Contact: Joe Vargo, Perris Public Information Officer
Phone: 951-956-2120
jvargo@cityofperris.org

Take a Fresh Look at Water – "Rethink Your Drink" Event

As part of their continuing program to encourage healthy eating and active living, Perris officials have encouraged City residents to forego sugary energy and sports drinks for alternative refreshment.

One of the best is readily available to everyone at practically no cost: tap water.

The City is teaming up with the Riverside County Department of Public Health and Eastern Municipal Water District on Sept. 11 to urge residents to “Rethink Your Drink.” The event takes place from 1 p.m. to 5 p.m. at the Food 4 Less grocery store at 1688 North Perris Blvd.
Perris Mayor Daryl Busch said residents should pay close attention to the sugar-based drinks they consume, which can cause obesity, diabetes and other health problems.

“Some people get hooked on these drinks and don’t even know it,” he said. “I encourage everyone to evaluate what you’re drinking and how it could be detrimental to your health and lifestyle.”

The “Rethink Your Drink” program marks the latest in the City’s “Live Well Perris” initiative, a comprehensive effort aimed at improving health through exercise and sensible eating. Other Live Well Perris events have included a community health fair, a “biggest loser” contest, twice-weekly workouts with City Council members, a walk with Mayor Busch, a basketball camp set for Sept. 21, the annual Tour De Perris bicycle ride on Oct. 5 and the Oct. 19 walk down historic D Street. On Saturday, Sept. 7, Mayor Pro-Tem Mark Yarbrough will lead a short bicycle ride at the Lake Perris State Recreation Area.

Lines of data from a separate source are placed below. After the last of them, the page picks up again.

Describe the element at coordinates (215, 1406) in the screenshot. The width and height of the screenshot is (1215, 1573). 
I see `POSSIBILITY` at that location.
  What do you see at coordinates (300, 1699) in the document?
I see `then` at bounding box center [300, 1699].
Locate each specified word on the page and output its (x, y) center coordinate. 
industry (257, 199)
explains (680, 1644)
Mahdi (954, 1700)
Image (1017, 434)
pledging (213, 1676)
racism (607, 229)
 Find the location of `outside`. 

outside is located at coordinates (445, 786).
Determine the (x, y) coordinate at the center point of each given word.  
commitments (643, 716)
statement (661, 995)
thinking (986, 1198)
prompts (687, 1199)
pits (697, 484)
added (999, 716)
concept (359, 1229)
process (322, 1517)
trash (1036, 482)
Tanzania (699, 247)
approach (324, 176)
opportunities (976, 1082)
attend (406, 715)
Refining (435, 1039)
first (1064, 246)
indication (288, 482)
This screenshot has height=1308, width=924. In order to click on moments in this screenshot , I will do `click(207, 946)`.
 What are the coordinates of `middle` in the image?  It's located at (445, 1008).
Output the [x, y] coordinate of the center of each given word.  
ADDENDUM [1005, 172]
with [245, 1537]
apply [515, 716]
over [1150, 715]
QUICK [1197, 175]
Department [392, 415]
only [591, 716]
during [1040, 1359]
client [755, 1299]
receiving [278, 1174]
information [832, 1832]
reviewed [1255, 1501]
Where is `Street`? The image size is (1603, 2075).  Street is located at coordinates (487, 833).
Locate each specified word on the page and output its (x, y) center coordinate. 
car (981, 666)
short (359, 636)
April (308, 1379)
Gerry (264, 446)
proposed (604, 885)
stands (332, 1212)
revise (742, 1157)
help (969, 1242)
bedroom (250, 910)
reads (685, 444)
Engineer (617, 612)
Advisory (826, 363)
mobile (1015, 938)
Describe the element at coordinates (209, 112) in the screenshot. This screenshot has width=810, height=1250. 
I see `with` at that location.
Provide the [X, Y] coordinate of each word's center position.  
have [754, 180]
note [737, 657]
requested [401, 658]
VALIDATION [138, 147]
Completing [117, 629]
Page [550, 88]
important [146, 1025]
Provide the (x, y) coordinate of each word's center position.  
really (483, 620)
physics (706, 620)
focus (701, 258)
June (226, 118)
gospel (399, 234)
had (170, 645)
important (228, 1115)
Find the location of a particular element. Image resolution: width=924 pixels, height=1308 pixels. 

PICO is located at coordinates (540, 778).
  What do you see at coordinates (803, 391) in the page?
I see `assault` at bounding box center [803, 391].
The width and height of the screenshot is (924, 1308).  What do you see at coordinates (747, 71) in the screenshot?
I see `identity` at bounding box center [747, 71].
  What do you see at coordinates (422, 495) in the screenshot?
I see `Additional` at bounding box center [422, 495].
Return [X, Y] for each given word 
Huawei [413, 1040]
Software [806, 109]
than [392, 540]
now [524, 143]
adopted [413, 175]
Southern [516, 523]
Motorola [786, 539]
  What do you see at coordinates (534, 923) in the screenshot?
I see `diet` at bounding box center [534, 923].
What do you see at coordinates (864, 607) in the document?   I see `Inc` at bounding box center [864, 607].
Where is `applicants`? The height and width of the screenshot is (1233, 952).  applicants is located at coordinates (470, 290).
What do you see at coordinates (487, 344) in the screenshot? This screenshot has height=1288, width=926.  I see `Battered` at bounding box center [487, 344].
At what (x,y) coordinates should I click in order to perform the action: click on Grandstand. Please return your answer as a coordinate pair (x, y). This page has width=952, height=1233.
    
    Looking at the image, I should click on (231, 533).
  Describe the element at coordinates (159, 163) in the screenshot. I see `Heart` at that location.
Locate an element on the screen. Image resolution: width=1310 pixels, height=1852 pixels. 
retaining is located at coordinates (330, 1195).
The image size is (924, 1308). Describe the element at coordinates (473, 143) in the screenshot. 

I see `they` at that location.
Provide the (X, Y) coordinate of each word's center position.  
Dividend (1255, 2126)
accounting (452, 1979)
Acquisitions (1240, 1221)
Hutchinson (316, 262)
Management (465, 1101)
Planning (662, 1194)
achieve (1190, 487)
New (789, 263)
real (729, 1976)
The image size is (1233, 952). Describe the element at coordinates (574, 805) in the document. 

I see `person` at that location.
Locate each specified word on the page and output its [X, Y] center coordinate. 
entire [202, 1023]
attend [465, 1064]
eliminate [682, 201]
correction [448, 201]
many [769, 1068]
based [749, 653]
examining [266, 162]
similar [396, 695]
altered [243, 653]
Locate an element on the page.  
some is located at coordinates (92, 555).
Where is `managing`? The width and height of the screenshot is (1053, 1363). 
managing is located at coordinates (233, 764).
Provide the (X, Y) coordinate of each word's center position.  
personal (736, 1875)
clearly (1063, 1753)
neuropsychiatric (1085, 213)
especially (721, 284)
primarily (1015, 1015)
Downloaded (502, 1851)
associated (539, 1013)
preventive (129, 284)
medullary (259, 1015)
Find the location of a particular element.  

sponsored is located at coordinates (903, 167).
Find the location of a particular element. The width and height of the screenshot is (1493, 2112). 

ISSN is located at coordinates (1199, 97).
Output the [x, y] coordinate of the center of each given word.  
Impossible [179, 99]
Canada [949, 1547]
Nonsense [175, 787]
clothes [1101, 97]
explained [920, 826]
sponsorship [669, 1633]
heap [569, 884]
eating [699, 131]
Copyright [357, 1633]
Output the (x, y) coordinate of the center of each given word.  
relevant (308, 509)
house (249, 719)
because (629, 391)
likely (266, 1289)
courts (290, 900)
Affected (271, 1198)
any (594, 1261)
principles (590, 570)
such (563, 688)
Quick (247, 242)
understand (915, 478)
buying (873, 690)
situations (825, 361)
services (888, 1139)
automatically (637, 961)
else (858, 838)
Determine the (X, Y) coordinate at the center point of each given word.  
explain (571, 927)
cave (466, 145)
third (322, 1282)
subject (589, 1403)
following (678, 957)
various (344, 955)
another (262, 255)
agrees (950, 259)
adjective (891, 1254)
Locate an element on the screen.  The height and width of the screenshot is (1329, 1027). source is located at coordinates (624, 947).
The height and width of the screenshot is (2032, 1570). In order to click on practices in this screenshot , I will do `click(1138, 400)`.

Andrea Morey, a health education assistant for the Riverside County Department of Public Health, said Perris officials have taken the lead throughout the region through the City’s “Live Well” program.

“The City of Perris has proven the most pro-active in reaching out to its residents and encouraging them to find ways to improve their health,” Morey said.

Morey said the Perris Think Your Drink program is part of a state-wide effort to wean people from high-calorie sodas, fruit drinks and energy drinks to water. She said that some people consume energy and sports drinks, forgetting their high-calorie count because of they also include vitamins. There are better ways to take in vitamins, like whole fruits and vegetables. And don’t forget the cost, she said.

“Why spend your hard-earned money on punch or soda when you can drink tap water for free?” she said.

Participants at the Perris Rethink Your Drink will receive collapsible water bottles and goodie bags containing nutritional information and healthy recipes. A “smoothie bike” will also be on hand. That’s a stationary bike attached to a blender that allows people to pedal off some calories while mixing their own healthy drink.

Other agencies taking part in the City’s upcoming Rethink Your Drink program include the Network for a Healthy California, CalFresh/Find Food Bank, Molina Healthcare and the Riverside Community Diabetes Collaborative.